They both knew that the decorative wrought-iron fence, with its fleur-de-lis spikes, wasn’t the real defence of the Residence. The actual invisible perimeter stood just inside the fence, a powerful force shield capable of giving a nasty injury to anyone coming into unauthorized contact with it. Miles hoped it wouldn’t be needed tonight.

They watched for a while longer.

“What name have you put your money on?” Illyan asked after a bit, without looking away from the curtain.

“My money?”

“There’s a pool going. The most popular choice is Ezar, with Serg and Aral tied. You didn’t hear it from me, by the way, and Ivan didn’t start it.”

Miles smiled. “Hm, if I was inclined to bet… I think I’d go with Serg. I have a feeling Gregor would like to recycle the name innocuously, as if nothing happened. We’re all innocents here.”

“Well, if you change your mind, you don’t have much time le-”

He was interrupted by a sound that cut through the din outside, cleanly, shrilly. It was the wail of a baby.

A ripple seemed to go through the two dozen people waiting, as if some sort of wind had come up and blown smiles onto everyone’s faces. “A Crown Prince, at last!” someone exclaimed. Someone else opened the door and yelled the news out into the corridor, and a third was babbling into a wrist-com. Miles found himself meeting Ekaterin’s eyes across the room. She and Kareen were in each other’s arms, laughing, and the happiness on her face brought a grin from him, and a prickle in his eyes.

“Watch!” Illyan said, drawing Miles’ attention back to the curtain with a tap to his shoulder.

On the forecourt outside, a Vorbarra Armsman was drawing on the halliards of the bare flagpole alongside the one flying Gregor’s standard. The ball of fabric rose to the top, and with a practised jerk of his wrists the Armsman broke the bundling apart. The flag lifted itself to the air.

For the first time in decades, the standard of a Crown Prince flew alongside the standard that declared the Emperor was in Residence.

Realization went through the crowd like an electric shock. The roar that issued from them rose like a wave. It battered at the old walls of the Residence, a solid force of sonic energy.

“My God!” Miles said, as he saw the fence give way. The crowd had surged forward spasmodically. Each individual needed only to take a single step, but thousands of those steps became an unstoppable force, a pulse of physical power. The fence buckled and went down.

“Hold your fire!” Miles could hear Allegre’s voice screaming. “Stand down! Hold your fire! Let them forward! I repeat, hold your fire!”

Miles could see people falling down there, tripping over the concrete parapet of the fence and being immediately pushed onto their faces and buried under the people behind. The horsemen were being carried along too, helpless flotsam on the tide. He realized he was crushing handfuls of the curtain in his fists. Simon Illyan was barking into his own wrist-com. “Sasha Ivanovich, is that you? Turn off the force shield, right now! That’s right. Turn it off. Lock the doors manually. Yes. Just do it!” He broke his connection and his eyes met Miles’. “I don’t want to see history repeating itself in front of my bloody eyes!”

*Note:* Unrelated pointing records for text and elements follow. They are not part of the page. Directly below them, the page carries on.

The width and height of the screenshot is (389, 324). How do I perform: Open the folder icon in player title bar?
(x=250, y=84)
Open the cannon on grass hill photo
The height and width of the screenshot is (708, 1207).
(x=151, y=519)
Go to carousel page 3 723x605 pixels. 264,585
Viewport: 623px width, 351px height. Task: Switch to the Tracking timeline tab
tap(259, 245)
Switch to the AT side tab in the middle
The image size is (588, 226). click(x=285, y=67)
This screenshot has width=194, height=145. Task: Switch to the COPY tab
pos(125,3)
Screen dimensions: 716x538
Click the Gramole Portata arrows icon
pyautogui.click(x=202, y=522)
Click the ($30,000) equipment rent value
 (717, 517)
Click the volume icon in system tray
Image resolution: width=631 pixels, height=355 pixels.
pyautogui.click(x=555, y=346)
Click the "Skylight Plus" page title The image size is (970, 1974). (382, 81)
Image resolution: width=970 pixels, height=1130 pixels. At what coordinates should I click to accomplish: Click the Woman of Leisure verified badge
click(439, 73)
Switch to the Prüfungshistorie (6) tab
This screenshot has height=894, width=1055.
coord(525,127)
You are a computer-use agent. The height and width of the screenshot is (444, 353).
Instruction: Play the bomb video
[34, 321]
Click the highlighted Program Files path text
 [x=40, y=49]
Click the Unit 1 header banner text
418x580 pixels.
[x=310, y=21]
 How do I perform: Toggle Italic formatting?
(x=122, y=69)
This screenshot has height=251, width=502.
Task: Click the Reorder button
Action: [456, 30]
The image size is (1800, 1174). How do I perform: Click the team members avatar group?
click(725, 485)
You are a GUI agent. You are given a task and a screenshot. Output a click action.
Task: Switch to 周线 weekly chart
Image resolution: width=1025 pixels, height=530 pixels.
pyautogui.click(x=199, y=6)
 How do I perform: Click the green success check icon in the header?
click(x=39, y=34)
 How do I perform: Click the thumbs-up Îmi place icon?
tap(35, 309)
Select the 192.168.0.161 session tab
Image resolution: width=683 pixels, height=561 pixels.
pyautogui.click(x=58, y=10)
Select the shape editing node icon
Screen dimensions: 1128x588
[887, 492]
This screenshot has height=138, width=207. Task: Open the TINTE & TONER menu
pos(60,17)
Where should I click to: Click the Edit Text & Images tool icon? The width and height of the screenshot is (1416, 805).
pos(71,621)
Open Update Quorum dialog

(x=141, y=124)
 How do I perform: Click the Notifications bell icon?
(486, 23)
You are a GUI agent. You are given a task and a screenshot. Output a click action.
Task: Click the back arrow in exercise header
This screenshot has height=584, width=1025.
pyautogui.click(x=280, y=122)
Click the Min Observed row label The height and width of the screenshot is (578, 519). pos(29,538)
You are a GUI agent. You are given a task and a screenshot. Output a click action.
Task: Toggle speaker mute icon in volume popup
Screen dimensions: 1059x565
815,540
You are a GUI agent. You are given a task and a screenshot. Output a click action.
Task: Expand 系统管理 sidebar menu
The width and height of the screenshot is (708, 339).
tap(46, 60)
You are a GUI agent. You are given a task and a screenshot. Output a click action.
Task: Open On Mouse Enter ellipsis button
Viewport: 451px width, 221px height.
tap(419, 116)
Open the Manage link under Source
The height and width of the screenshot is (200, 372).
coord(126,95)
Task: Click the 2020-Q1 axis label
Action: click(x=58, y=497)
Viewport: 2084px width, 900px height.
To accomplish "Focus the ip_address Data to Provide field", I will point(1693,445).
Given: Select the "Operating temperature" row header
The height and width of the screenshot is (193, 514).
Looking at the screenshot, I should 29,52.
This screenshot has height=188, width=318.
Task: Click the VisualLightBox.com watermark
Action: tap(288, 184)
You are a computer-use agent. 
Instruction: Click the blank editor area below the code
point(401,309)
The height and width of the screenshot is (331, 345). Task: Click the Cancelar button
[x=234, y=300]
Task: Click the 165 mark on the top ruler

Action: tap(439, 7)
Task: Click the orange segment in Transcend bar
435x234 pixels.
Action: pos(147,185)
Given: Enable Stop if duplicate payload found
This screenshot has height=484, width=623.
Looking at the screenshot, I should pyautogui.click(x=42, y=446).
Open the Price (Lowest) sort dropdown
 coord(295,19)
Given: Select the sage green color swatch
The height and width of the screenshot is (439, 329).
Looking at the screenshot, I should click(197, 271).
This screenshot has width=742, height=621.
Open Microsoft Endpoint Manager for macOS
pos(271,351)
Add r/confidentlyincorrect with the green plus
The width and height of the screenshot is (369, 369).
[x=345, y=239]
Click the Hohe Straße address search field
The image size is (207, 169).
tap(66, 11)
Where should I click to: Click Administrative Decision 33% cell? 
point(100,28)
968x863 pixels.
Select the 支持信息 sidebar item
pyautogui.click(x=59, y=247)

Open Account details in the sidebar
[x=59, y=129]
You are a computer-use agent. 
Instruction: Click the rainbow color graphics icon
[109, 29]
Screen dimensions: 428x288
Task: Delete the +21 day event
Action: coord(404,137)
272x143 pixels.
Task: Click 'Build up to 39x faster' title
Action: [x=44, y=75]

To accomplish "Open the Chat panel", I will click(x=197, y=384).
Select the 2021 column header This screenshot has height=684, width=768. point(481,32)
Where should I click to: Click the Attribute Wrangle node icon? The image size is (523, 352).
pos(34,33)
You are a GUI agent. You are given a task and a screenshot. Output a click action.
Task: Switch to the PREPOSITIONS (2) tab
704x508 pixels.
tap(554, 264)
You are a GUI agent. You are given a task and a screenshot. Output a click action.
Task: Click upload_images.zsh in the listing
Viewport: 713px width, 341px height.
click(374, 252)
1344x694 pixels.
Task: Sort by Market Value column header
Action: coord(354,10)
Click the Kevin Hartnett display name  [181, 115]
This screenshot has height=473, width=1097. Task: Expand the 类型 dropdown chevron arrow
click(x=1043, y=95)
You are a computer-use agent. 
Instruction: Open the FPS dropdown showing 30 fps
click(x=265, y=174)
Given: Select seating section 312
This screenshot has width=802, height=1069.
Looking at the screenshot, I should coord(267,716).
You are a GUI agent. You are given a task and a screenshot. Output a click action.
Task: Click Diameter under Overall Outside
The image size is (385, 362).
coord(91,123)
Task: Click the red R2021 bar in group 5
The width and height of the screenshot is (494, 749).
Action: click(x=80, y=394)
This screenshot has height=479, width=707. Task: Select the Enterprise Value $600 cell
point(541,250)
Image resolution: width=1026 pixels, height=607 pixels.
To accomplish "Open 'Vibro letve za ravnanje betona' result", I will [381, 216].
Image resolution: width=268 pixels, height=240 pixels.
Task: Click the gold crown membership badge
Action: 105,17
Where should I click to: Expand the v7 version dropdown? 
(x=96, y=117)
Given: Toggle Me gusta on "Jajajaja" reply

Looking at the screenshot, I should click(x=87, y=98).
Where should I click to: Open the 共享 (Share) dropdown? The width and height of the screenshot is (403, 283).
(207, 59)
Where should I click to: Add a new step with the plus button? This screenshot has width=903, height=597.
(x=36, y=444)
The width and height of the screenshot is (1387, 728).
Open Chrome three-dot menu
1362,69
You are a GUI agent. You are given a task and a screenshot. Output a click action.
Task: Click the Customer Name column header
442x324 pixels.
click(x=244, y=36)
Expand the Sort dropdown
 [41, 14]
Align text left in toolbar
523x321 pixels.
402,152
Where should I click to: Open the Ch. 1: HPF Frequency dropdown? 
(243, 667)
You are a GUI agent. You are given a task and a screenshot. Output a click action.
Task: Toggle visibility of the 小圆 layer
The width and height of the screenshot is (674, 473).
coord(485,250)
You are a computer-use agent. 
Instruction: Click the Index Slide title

The door to the room with the baby opened, and Count Vorkosigan looked out. “What’s going on?” He was informed by about four voices, and ducked back into the room.

The mob had flooded right up against the building, so that they ebbed just below the balcony. The sound was incredible. Several of the Witnesses had rushed out of the room already, going to do what they could. Others crowded to the windows, peering down at the impeding catastrophe. Miles clutched at the curtain like a drowning man.

Gregor himself came to the door. His eyes swept the room in a single glance. He tossed his head. “I never thought I’d see this! Vor lords hiding in the dark from a mob? Who do you all think I am, Louis the Sixteenth?”

He strode to the double doors that led to the balcony, and swept his palm over the lock to open them.

Illyan lunged, as if to grab his liege lord by the coat-tails and yank him back physically, but it was too late. Gregor had flung both doors open wide and stepped out onto the balcony, into the glare of the lights and the full view of ten thousand people.

Miles made a croaking sound. For a moment he couldn’t move, just stood and stared at the open doors. Then he jerked back to the realization that he was standing at a window. He turned to watch through the curtain.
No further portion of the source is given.